> What is being asked: State how many lines of the rows below contain the string "screenshot", with case counting, and give only the number.

> Information shown:

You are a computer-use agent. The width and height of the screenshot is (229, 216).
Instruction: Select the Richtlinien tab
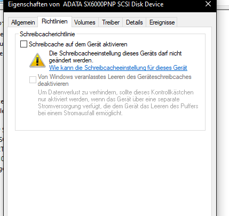pos(54,21)
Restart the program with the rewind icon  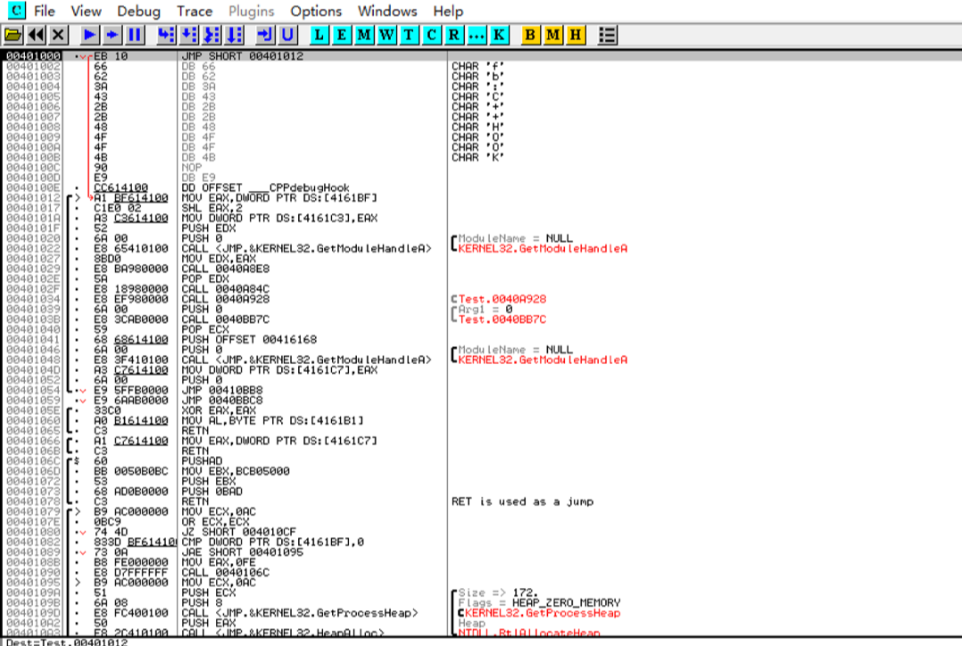(x=36, y=35)
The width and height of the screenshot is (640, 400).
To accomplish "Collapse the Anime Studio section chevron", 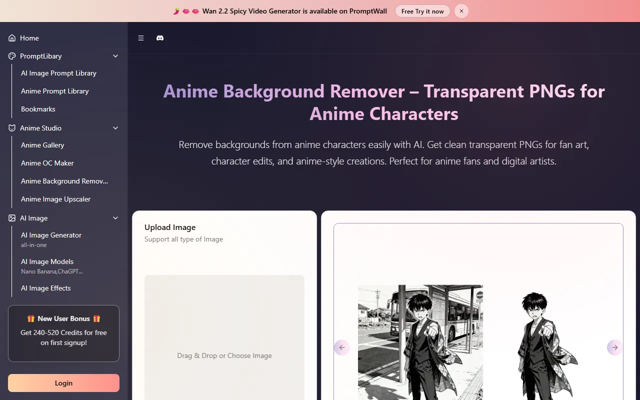I will pyautogui.click(x=116, y=128).
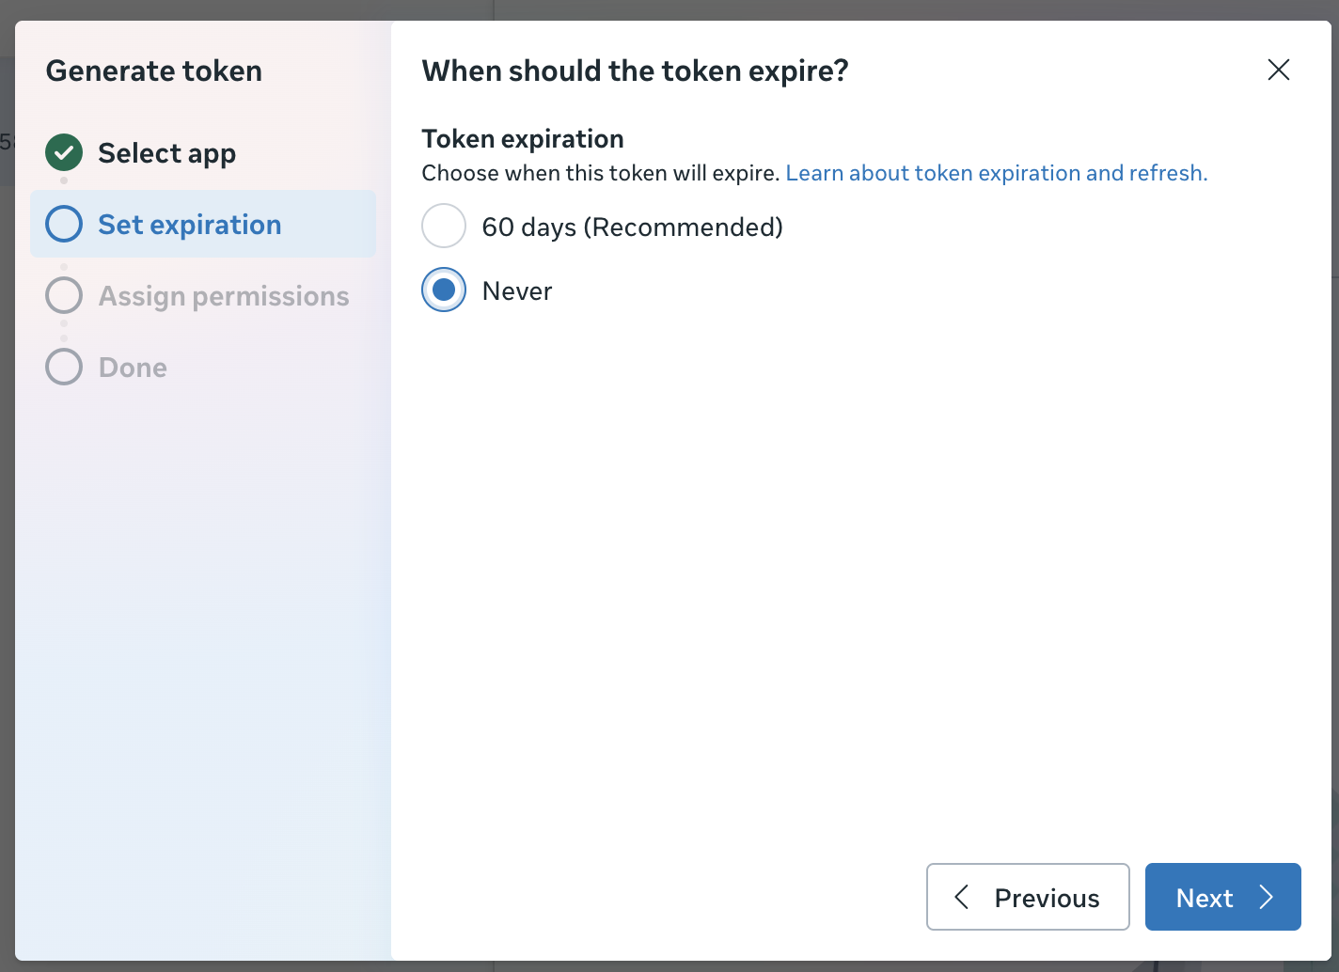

> The result: 2